Christina’s Court features an attractive blonde judge who hears a lot of cases involving small amounts of money. One unexpectedly amusing moment came in a case where a neighbor’s large, mixed-breed dog had bitten a woman’s Chihuahua when she took it for a walk (his dog thought it was a rat, said the defendant.) The little dog recovered fully, but the defendant was balking at the $5000 vet bill the plaintiff submitted. The amusing part was that in the summary of the case on the bottom of the screen, which comes on after commercial breaks, it read “Plaintiff claims defendant’s dog attacked her Chiwawa, and defendant won’t pay all of vet bill.” It used the word “Chiwawa” in every summary.

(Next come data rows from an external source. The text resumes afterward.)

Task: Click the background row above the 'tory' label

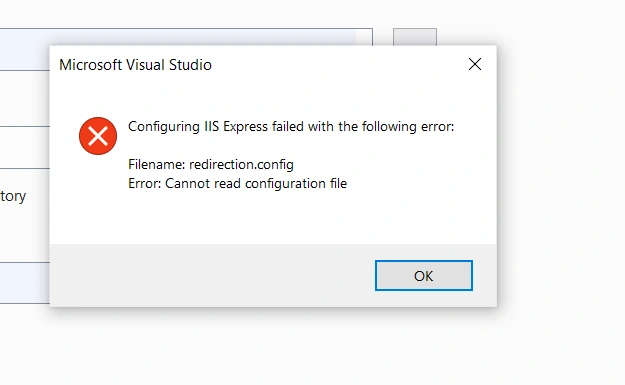Action: [x=25, y=147]
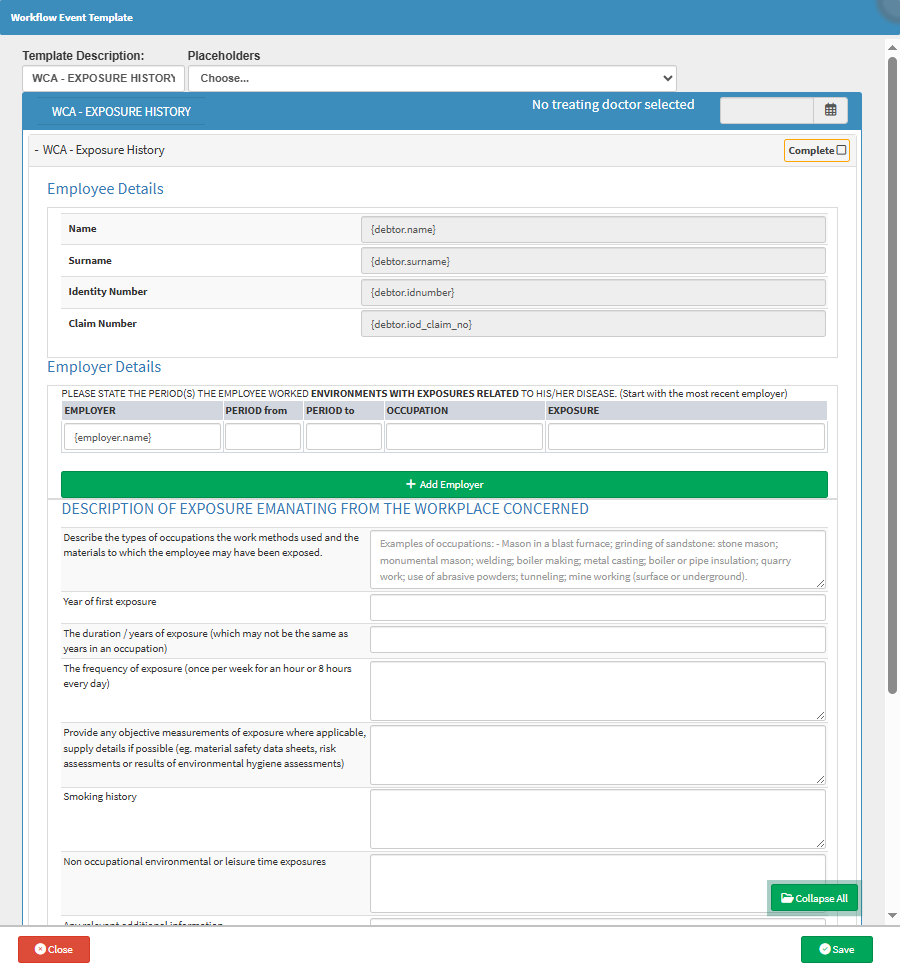The height and width of the screenshot is (972, 900).
Task: Click the EXPOSURE input in employer row
Action: pyautogui.click(x=686, y=437)
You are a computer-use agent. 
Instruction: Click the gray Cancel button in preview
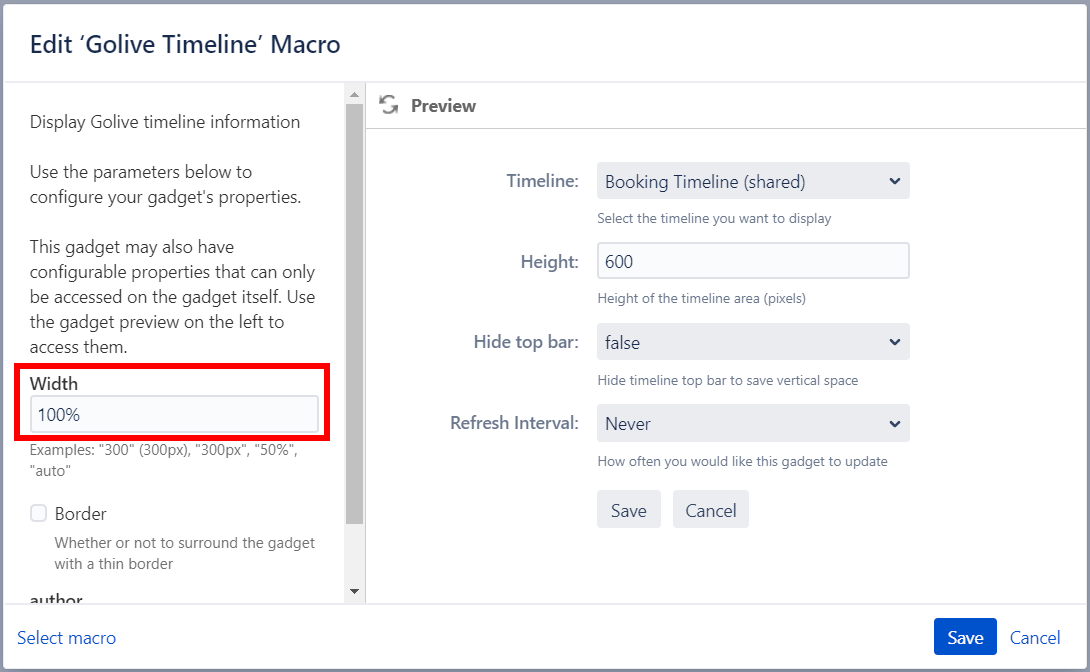coord(710,510)
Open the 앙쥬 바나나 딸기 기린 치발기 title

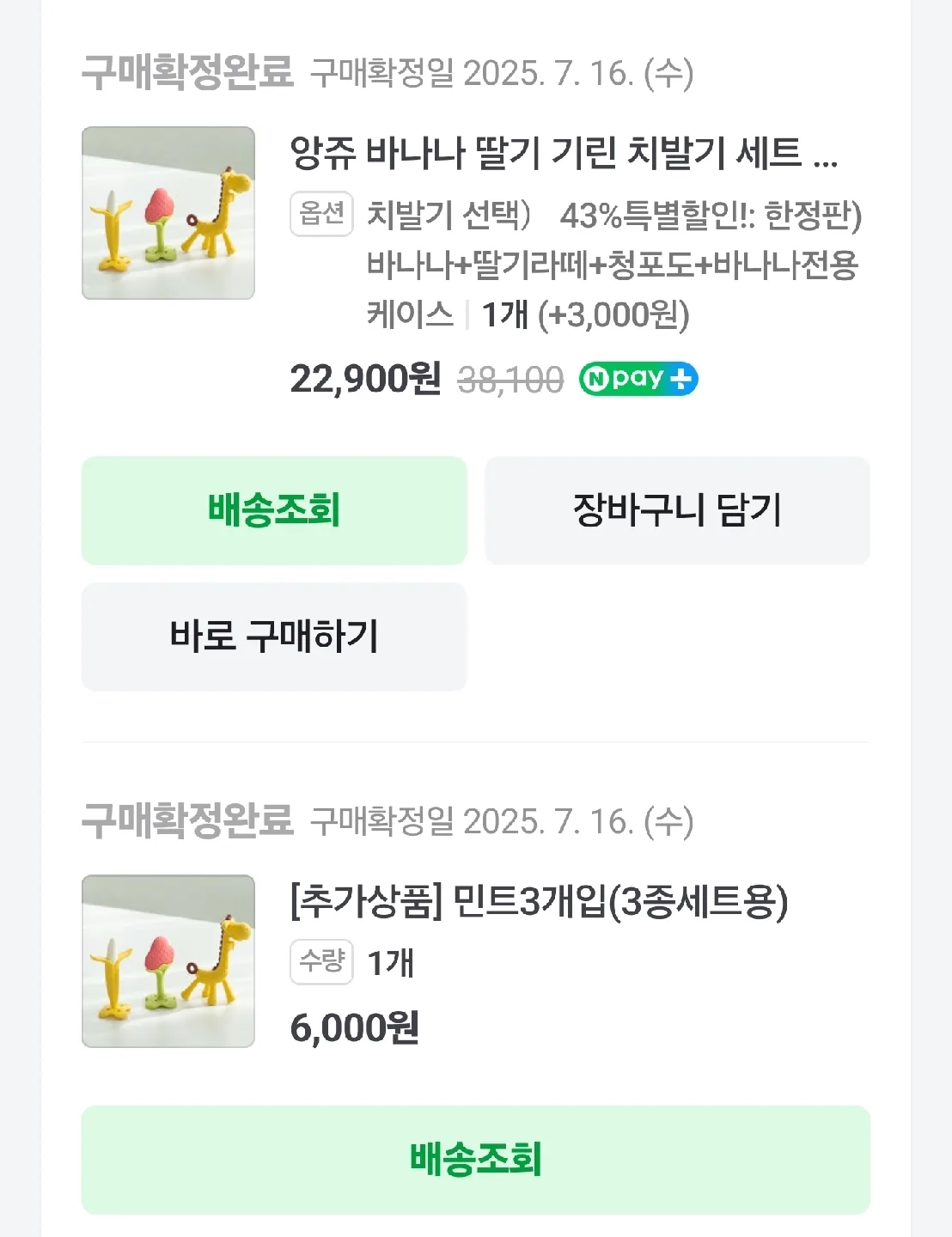click(563, 153)
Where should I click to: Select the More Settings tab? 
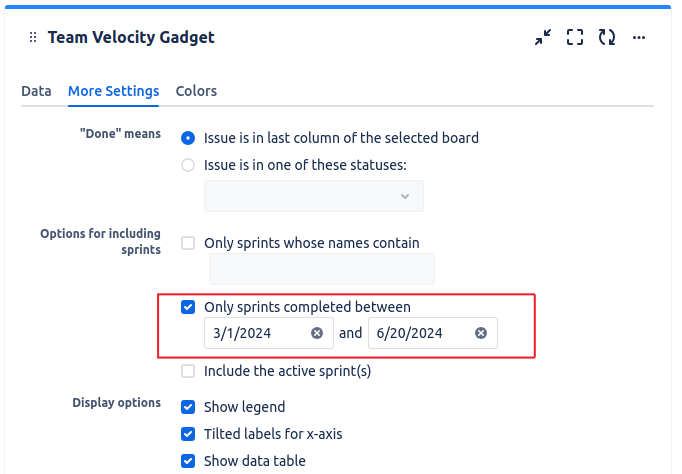[x=114, y=91]
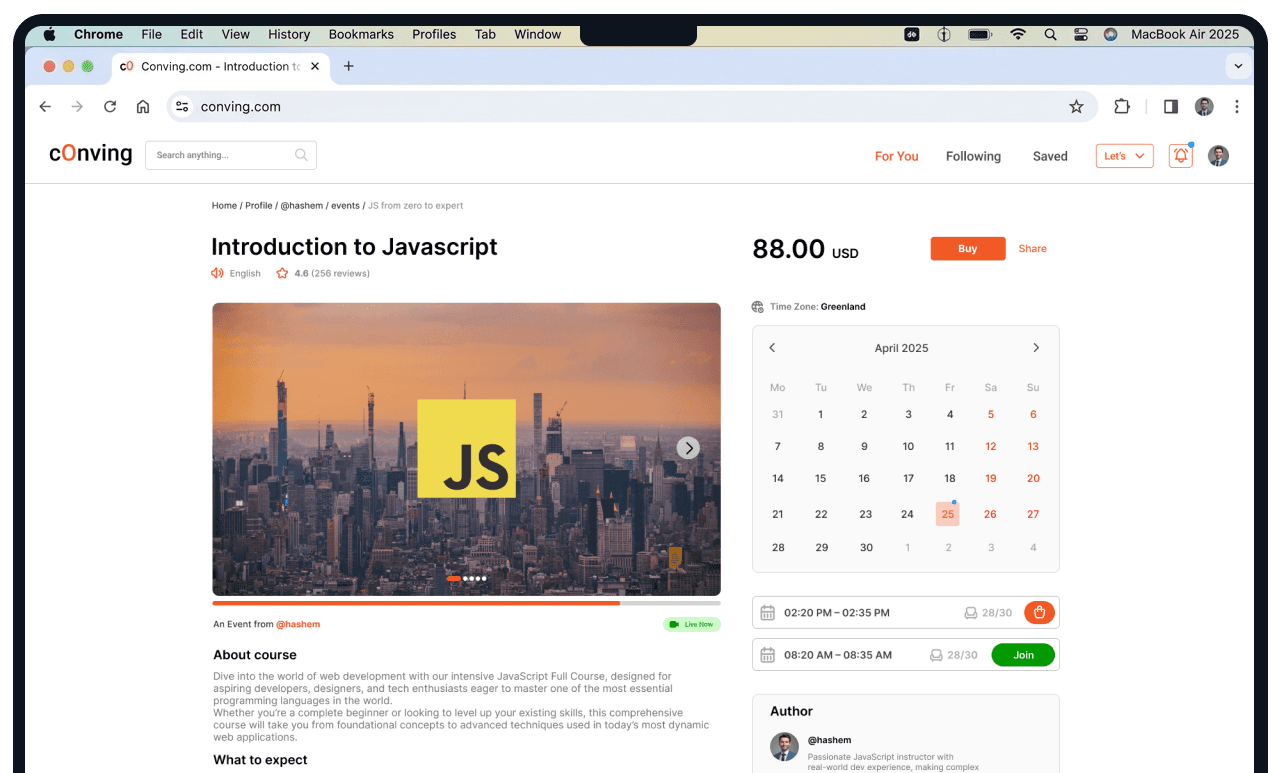Open the notification bell
Viewport: 1280px width, 773px height.
1180,155
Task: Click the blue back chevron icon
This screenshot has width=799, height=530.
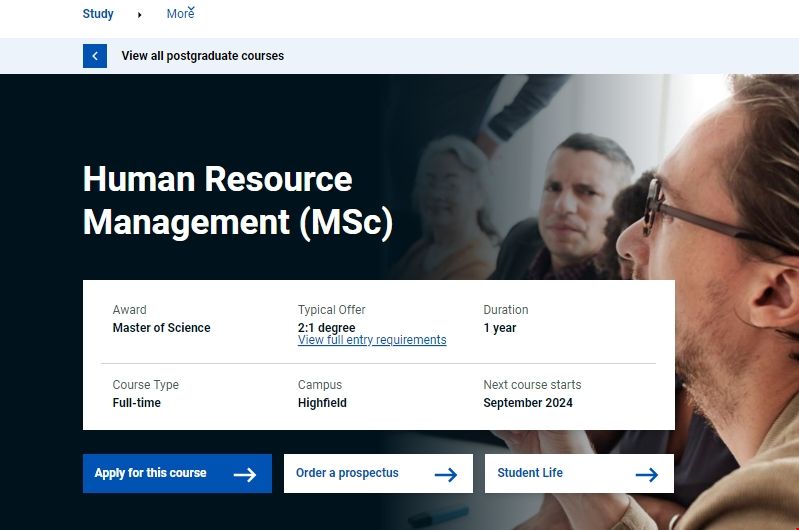Action: (95, 56)
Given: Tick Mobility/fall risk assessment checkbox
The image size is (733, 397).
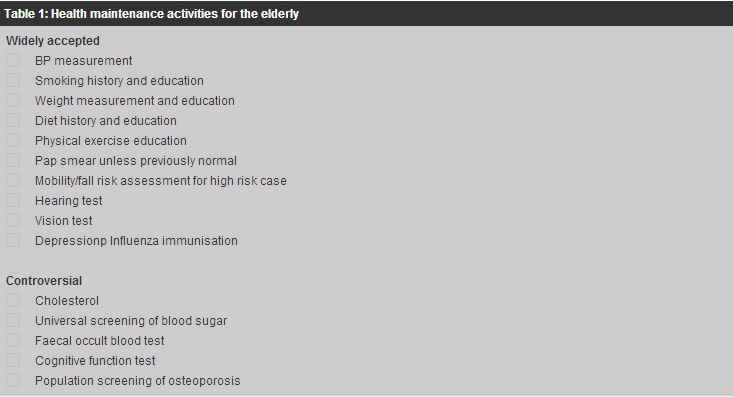Looking at the screenshot, I should (13, 180).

I bet the people on the production crew were a million percent sure they had the spelling right…
Christina’s Court also hears a lot of divorce cases, and since the sums involved are far less than one percent of what my divorce cost me, that show is boring, despite the fact that Christina is cute.
Judge Alex features a handsome, fairly young, and likeable Italian-looking ex-cop and former prosecutor. Judge Joe Brown features a middle-aged black guy with a variety of expressions. Judge Judy is Judy Sheinlein , a slender, slightly shrewish, middle-aged Jewish woman. These three jurists all hear a variety of cases, but most are lawsuits of the money/property/who’s-to-blame variety.
I find Judge Judy usually annoying, Judge Alex to be straightforward, good-humored, and apparently fair, and Judge Joe to be at times the stern father, while on others he’s your friend that does stand-up comedy.
One hilarious case Judge Joe heard involved a computer-savvy guy whose wooden fence had been destroyed in the night by a car that had left the scene. The cops took a report, left, and did nothing more.
The computer guy found red paint scrapings in the fence wreckage, and a small metal emblem that he didn’t recognize. He researched online and found the emblem was from International Harvester. He found a database of International Harvester vehicles in the area, and saw a red IH Scout registered to a guy living two blocks away. He produced a satellite photo of the neighborhood, showing the guy’s house, with a hand-drawn line showing the path the vehicle had likely taken from his shattered fence.
The guy’s name was an uncommon one, so he Googled it and found the guy’s homepage with color photos of his Scout that was for sale, complete with scratches in the red paint on one side, and two little holes where the emblem should have been. He produced photos showing that the height of the scratches matched the height of the paint scrapings on the fence. He explained he had met with the Scout’s owner, asking him to help rebuild the fence, and the guy blew him off. So he sued.
Throughout this detailed explanation, Judge Joe urged the plaintiff to continue with comments like “Ah, yes, Holmes, and what did you then discover?” uttered in what to this ear was a letter-perfect English accent. Judge Joe ended up deciding the computer guy’s estimates on fence materials were way low, and awarded him $500 more than he was asking.
That case was unusually entertaining. Usually the moral in all three courts is either: Don’t lend friends money when they aren’t good at earning it, Don’t sign contracts you haven’t read, or Don’t try to weasel out of something when you’re obviously in the wrong.
I am constantly amazed at the trivial amounts people sue over. One case involved a $170 digital camera that ended up in a swimming pool. How many hours were involved? Whatever happened to good judgment, such as “Don’t have a camera near a pool where teenagers are pushing people in?”